### EXERCISE MATERIALS
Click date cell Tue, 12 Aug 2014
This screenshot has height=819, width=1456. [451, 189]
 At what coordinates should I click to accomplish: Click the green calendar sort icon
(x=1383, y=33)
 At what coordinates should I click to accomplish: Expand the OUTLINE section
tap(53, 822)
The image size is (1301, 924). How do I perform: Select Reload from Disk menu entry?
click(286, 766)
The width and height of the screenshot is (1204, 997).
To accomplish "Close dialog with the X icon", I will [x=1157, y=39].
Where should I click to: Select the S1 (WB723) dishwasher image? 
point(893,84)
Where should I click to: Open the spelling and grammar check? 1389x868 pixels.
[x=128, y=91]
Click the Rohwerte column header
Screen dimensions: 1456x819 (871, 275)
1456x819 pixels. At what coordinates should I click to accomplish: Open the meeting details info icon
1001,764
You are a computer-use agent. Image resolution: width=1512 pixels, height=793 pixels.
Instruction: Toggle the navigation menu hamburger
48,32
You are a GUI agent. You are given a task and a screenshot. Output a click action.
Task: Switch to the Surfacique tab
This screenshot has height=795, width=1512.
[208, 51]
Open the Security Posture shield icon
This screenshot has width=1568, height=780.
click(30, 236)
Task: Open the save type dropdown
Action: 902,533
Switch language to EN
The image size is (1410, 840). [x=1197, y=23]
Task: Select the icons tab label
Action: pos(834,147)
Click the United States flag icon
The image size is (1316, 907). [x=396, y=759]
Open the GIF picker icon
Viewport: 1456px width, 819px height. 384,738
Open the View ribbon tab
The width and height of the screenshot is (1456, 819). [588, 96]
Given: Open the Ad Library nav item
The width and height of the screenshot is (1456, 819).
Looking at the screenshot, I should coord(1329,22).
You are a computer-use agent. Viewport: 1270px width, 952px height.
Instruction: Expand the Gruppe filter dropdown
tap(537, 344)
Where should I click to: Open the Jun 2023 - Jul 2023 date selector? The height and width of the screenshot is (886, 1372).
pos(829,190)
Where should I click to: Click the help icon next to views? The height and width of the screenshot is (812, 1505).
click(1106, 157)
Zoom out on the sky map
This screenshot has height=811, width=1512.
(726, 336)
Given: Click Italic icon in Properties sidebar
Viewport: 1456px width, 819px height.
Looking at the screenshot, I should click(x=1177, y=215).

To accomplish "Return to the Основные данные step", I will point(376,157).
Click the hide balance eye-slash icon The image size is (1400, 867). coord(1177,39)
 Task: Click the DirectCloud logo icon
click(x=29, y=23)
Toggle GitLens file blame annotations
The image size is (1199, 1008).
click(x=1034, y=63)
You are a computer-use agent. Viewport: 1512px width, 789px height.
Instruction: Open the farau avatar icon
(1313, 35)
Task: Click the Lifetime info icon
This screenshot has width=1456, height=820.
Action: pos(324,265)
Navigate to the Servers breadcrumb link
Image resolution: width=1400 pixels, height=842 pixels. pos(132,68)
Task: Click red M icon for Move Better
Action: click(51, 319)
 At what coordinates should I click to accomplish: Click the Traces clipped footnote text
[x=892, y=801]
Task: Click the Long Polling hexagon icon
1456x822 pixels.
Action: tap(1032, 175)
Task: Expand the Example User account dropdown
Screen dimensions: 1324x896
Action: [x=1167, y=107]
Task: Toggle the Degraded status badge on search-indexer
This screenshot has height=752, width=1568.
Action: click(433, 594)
######
YOUR TASK: Return all lines from the data that include the string "will".

ANSWER:
To accomplish "Close dialog with the X icon", I will [x=1157, y=39].
To accomplish "Return to the Основные данные step", I will point(376,157).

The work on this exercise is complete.